Ali’s work has been featured as part of Maya Erskine’s curatorial and in Vogue’s curatorial next to Judy Chicago, penned by the brilliant Arden Fanning Andrews & guest curator Tamara Johnson.
“When I saw how Tappan Collective chooses guest curators to put together collections of works, I obviously was drawn to Maya Erskine’s picks,” says Johnson of the Pen15 creator-producer-actor’s selects, including Alexis Arnold’s sold-out Crystallized Books series and Ali Beletic’s Material and the Sensual series.
"We absolutely love the size and abstract nature of Ali's work.
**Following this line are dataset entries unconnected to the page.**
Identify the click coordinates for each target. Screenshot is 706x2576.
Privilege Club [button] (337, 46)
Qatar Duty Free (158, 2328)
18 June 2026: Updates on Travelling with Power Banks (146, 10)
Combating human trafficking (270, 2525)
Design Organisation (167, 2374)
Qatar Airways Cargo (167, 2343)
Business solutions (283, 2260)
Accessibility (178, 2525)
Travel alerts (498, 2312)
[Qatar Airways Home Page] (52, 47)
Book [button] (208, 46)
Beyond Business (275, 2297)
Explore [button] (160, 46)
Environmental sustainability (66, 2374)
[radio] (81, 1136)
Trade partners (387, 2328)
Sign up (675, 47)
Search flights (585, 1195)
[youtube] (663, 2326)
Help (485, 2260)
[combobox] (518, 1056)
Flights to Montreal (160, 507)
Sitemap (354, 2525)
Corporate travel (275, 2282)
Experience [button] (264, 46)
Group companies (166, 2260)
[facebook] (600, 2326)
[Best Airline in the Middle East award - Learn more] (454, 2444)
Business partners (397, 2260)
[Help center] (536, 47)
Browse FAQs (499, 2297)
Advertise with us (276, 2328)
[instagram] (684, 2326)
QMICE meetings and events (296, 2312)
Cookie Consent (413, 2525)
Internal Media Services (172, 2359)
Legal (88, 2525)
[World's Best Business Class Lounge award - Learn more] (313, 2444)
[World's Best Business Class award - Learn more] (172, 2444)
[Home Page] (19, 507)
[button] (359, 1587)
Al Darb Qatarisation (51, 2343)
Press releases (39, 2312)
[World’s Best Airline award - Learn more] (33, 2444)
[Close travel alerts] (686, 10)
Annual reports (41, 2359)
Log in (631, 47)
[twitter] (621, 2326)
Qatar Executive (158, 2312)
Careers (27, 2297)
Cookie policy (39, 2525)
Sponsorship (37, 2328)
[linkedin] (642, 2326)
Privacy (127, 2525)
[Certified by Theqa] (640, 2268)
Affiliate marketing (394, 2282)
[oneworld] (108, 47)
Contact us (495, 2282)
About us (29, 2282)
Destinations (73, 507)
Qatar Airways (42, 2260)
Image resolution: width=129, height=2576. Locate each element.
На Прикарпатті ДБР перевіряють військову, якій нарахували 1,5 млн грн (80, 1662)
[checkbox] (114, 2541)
It has the power to be a beautiful focus of a room." - Brownstone Boys, renowned NYC Design/ Build Designers recently celebrated by HGTV, Domino, Lonny, New York Magazine, Rue, Good Morning America and the Magnolia Network
Beletic’s Neon Primitivism series is a natural extension of the artist’s commitment to primitivist ideology and ‘bringing the party and the fun’. This new series celebrates the canvas and painting as a form with the power to transfer primitivism, sensuality and emotion to a space in a modern return to Ab Ex style, mixing the ultra mattes of Mexican folk art by sourcing untraditional pigments and incorporating clays, botanical dyes and oils, and pointing to forms that enlight the viewer towards the multiple directions of cave paintings, the new york school, ceremonial body paints, line work, weathered artifacts, Charles Olsen’s Archaic Post Modern and pop art, celebrating the marriage of archaic and contemporary tradition, sensuality and artistic expression.
Ali’s work across multiple mediums has always been founded conceptually in both her nature and survival skills studies as well as her ‘bringing the party and the fun’. It is here that Ali’s conceptual work led naturally to the crossover that would lead her to explore paintings based on sensuality and dimension - the feeling, the experience and the space they create. It was here that she derived the process of working with clays, dried plant materials, botanical dyes, and paints made of finely crushed rare minerals and gems, to explore glowing mattes and chalky earthy textures. This follows in the tradition of her prior sculptural work (almost an artistic take on experimental archeology) which traces primitive technologies, and works with the experiential and the sensual - i.e. hand building mahogany and glass rain catchments, working with fire as a sculptural element, exploring artifact creation using primitive tools and techniques as a means to explore primitivism, lighting up a boulder strewn desert for invitees to walk through, and even building a surfboard from Tule reeds.
Her directness of emotion communicated through primal, rugged gestures, juxtaposed with an integration of ancient philosophies explores the thin line between symbolic icongraphy, anthropomorphic figuration, gestural abstraction and a modern pop sensibility. Her confident and rule shattering sensibility pulls on us to be 21st century rebels once again and to seek wildness, experience, humanity, and mythos.